Twitter, parte del codice sorgente è finita online

X potrebbe perdere 75 milioni di dollari per mancate entrate pubblicitarie

Pubblicato su Github, il social lo avrebbe fatto rimuovere prima che il download divenisse virale

Un’altra patata bollente per Twitter. Alcuni documenti diffusi dal New York Times e pubblicati la scorsa settimana, rivelano che parti del codice sorgente del sito di social media sono trapelate online. Secondo la dichiarazione del tribunale, Twitter ha rivendicato una violazione del copyright nel tentativo di rimuovere il codice dalla piattaforma Github, dove era stato postato.
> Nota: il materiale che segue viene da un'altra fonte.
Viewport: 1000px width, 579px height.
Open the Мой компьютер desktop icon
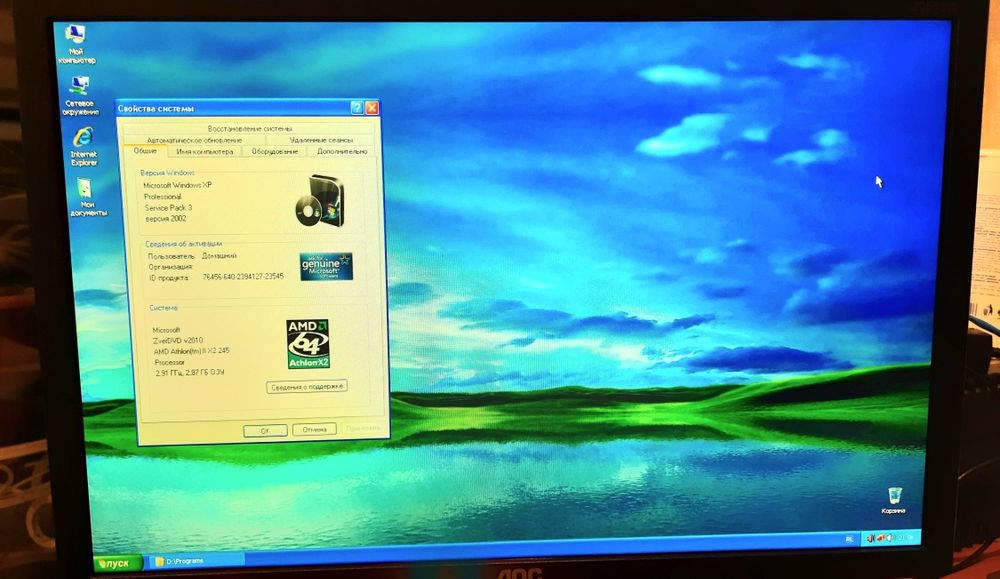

Sebbene il codice sia stato rimosso lo stesso giorno, non sono stati resi disponibili dettagli su quanto tempo è rimasto online, alla mercé degli iscritti. Come parte della richiesta di rimozione,Twitter ha anche chiesto al tribunale distrettuale dell California di ordinare a Github di rivelare sia l’identità dell’utente che ha pubblicato il codice che coloro che hanno effettuato l’accesso e lo hanno scaricato. 

Cosa succede adesso

Il NYT riferisce che, stando alle fonti all’interno dell’azienda a conoscenza dell’indagine sulla fuga di notizie, i dirigenti di Twitter sospettano fortemente che sia opera di un dipendente scontento, andato “via nell’ultimo anno”. Molto sarebbe dipeso dal malcontento scaturito dopo che Elon Musk ha acquistato Twitter lo scorso ottobre, per il prezzo di 44 miliardi e ha proceduto a licenziare circa l’80% del personale dell’azienda. Il dirigente che ha parlato con il NYT è principalmente preoccupato che le rivelazioni raccolte dal codice rubato possano mettere in atto operazioni di hacking, sfruttando nuovi exploit o consentendo a malintenzionati di accedere ai dati degli utenti. Il tutto, mettendo in pericolo non solo la stabilità della piattaforma ma anche il suo futuro in quanto a posizionamento e offerte commerciali, proprio nei giorni in cui il servizio in abbonamento Blue viene ampliato a livello globale, con gli account con la veccia spunta che dovrebbero perdere il loro status di verificati dal 1 aprile.